◆ **GOAL OF THE EXERCISE**
Tally the lines below that contain "square". The number is the whole answer.

· · ·

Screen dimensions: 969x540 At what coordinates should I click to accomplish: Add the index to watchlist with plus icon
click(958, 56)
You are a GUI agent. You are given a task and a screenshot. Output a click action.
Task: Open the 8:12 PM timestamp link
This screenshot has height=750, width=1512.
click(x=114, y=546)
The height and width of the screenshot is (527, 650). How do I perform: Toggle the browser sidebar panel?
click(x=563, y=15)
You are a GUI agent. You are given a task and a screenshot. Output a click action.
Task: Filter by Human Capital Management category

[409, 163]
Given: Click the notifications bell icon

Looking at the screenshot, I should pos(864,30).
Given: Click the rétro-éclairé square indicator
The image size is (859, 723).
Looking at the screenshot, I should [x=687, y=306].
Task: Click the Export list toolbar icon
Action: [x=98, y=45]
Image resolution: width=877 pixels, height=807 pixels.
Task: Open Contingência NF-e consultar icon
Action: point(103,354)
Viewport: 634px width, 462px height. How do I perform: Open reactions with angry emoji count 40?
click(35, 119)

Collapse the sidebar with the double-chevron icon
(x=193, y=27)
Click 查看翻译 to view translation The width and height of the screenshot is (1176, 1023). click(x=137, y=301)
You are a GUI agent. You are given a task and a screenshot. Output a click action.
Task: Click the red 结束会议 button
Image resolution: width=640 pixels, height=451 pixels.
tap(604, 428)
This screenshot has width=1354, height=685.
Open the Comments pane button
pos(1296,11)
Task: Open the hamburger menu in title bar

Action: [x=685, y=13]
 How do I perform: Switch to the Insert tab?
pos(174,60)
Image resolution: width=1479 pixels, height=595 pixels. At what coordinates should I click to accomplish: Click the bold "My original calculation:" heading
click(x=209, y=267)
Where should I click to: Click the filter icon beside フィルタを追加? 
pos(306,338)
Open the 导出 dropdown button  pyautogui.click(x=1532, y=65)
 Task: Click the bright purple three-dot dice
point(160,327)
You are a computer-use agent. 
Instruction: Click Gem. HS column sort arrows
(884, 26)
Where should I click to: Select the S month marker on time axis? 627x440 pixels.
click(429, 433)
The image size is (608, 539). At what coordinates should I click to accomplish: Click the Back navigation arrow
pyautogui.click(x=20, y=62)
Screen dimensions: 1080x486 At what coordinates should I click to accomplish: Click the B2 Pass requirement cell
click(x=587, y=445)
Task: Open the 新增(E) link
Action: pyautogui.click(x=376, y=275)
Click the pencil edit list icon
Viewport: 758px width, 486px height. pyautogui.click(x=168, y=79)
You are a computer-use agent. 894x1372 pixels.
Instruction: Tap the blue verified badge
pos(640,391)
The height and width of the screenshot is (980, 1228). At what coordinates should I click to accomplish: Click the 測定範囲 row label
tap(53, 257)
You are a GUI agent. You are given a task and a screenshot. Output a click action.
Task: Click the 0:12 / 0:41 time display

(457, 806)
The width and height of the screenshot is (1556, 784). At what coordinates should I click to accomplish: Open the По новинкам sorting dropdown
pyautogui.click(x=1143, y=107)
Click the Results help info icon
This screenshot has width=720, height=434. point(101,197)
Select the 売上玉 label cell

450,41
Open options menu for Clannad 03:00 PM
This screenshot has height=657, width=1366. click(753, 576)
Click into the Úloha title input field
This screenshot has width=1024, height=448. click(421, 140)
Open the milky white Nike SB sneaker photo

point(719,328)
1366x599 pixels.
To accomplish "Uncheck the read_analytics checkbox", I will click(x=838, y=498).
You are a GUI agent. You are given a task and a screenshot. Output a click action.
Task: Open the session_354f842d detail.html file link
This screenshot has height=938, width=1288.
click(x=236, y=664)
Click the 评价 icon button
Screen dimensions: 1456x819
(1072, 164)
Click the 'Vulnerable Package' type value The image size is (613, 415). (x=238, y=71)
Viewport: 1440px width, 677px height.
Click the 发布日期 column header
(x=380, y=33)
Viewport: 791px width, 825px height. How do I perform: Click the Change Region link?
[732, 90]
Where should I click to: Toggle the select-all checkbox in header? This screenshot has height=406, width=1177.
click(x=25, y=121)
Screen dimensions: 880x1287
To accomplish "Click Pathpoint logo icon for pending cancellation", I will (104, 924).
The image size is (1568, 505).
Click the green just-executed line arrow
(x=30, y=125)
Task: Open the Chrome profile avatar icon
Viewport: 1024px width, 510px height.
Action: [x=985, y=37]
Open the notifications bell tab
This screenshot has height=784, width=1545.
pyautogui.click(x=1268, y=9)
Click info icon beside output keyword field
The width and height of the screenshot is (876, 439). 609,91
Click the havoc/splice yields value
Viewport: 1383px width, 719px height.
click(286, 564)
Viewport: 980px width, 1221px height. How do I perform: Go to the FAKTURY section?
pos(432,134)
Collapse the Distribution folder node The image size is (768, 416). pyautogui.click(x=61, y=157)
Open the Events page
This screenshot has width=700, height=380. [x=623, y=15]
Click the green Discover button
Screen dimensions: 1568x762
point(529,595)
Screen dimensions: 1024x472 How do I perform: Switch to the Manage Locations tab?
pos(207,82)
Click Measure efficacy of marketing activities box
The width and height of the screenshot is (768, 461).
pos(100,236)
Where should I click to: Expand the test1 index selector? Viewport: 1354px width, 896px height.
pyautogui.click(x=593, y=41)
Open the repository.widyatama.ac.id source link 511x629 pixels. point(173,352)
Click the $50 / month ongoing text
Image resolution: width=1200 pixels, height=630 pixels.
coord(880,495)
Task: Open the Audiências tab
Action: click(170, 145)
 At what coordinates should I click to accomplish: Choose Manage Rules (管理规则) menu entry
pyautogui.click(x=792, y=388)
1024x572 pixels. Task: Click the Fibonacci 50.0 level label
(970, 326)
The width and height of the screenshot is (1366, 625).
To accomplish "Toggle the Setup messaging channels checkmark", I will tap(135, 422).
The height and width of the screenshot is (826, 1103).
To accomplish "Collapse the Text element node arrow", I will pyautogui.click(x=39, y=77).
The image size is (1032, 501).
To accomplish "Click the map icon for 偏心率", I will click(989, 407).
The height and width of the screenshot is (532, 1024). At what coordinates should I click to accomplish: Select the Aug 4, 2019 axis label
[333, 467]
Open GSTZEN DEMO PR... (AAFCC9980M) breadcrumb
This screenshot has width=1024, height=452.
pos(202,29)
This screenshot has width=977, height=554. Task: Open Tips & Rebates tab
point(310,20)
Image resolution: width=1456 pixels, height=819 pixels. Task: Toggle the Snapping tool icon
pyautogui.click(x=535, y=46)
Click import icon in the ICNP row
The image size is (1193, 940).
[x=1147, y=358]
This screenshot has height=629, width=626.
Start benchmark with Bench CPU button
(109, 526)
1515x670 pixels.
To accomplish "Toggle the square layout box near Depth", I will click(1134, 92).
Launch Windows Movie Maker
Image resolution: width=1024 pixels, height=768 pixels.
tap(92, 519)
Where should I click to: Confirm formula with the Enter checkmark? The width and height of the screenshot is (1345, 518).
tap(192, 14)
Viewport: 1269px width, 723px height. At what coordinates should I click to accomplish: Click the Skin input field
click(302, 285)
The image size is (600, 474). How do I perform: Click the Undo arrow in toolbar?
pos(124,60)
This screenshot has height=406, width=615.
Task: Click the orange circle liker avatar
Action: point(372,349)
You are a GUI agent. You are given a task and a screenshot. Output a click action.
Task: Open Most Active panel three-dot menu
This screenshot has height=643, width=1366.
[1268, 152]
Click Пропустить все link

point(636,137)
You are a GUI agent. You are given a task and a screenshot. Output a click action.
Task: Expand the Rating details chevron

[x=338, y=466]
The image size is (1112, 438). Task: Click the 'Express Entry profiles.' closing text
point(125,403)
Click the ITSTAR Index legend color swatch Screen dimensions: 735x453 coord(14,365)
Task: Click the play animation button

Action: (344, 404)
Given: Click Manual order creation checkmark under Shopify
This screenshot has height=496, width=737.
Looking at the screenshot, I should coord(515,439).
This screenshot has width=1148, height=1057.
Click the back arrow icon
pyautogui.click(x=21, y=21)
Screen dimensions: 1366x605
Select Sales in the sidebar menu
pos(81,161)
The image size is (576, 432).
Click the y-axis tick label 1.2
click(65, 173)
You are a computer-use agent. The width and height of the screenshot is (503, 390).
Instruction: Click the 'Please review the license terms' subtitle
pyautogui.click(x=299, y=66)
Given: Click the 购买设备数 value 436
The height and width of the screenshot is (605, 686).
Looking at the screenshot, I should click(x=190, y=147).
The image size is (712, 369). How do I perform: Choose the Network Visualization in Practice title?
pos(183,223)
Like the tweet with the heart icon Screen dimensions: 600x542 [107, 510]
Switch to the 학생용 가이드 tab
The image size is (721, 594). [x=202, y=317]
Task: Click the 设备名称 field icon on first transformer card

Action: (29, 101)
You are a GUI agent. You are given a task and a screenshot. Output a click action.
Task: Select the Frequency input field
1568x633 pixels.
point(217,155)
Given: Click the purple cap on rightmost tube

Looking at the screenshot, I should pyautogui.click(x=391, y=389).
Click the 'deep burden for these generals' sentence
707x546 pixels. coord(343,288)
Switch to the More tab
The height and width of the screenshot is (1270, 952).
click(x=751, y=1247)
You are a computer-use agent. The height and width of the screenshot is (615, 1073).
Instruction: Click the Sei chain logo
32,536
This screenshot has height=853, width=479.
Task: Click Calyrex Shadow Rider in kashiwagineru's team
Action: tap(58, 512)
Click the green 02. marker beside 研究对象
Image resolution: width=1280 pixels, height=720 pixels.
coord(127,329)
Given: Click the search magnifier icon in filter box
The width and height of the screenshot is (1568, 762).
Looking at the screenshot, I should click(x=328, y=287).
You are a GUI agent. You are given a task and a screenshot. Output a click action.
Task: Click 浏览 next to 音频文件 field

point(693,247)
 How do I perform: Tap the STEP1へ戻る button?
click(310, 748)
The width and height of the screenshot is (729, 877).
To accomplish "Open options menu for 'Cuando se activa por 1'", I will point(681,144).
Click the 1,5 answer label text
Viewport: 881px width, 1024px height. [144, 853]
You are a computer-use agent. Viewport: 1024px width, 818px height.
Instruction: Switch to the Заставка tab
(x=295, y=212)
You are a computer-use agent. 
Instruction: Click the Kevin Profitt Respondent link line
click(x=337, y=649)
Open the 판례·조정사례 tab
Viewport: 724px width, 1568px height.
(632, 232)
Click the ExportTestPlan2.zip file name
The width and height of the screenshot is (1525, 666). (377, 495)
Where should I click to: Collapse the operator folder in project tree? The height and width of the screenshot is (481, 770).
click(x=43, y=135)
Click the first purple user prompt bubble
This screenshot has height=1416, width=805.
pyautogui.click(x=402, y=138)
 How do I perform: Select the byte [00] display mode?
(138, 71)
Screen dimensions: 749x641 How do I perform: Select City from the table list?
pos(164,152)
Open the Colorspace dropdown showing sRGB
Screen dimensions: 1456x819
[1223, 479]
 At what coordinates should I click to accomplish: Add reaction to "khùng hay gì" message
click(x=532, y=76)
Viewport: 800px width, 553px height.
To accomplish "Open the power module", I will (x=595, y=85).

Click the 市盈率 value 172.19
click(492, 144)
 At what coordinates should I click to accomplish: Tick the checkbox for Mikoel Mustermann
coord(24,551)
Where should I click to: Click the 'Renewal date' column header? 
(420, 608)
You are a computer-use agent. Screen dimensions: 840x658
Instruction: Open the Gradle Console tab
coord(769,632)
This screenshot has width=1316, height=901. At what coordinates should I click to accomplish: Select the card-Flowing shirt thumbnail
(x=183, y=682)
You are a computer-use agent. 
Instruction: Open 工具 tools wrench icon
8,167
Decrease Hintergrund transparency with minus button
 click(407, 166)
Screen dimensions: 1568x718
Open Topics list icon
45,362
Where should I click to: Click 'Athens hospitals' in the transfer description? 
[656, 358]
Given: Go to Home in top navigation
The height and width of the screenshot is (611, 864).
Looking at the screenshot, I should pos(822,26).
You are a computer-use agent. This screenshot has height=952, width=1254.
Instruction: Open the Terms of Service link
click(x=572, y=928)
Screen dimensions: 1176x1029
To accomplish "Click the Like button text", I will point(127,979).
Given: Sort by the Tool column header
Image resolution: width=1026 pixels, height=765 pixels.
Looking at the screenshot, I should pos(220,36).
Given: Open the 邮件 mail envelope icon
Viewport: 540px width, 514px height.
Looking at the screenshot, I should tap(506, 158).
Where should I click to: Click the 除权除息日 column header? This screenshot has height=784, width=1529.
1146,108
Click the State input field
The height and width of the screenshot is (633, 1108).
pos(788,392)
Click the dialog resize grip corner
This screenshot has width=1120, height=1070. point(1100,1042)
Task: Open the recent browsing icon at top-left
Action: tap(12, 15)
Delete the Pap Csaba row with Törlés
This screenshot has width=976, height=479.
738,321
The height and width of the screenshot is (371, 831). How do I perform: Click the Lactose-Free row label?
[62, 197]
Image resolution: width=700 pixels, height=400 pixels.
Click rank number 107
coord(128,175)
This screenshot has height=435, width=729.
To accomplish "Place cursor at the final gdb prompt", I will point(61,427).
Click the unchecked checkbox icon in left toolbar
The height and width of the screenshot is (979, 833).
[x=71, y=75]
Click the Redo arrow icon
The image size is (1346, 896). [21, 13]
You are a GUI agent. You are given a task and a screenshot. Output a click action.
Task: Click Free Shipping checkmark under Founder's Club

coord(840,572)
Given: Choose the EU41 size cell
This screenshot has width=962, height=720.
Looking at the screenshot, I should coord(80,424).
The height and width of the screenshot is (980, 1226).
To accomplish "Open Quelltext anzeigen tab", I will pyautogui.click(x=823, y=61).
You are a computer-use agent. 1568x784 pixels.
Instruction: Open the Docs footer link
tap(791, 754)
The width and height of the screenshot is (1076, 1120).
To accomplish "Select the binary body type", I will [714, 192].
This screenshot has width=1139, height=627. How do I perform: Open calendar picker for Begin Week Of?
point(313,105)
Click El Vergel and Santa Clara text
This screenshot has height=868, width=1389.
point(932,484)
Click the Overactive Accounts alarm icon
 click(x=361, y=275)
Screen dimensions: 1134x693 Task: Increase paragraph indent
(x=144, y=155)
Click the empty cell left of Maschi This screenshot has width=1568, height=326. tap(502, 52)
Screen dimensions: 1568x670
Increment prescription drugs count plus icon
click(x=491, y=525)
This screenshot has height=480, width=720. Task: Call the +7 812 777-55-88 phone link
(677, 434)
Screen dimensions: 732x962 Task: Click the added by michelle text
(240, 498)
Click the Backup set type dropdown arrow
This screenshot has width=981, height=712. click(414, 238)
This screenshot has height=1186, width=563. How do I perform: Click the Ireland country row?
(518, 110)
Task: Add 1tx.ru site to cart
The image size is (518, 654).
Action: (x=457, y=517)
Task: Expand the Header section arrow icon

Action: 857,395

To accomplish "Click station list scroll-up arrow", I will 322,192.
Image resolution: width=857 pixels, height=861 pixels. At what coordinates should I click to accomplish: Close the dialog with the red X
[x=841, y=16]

· · ·

◆ **ANSWER SPACE**
2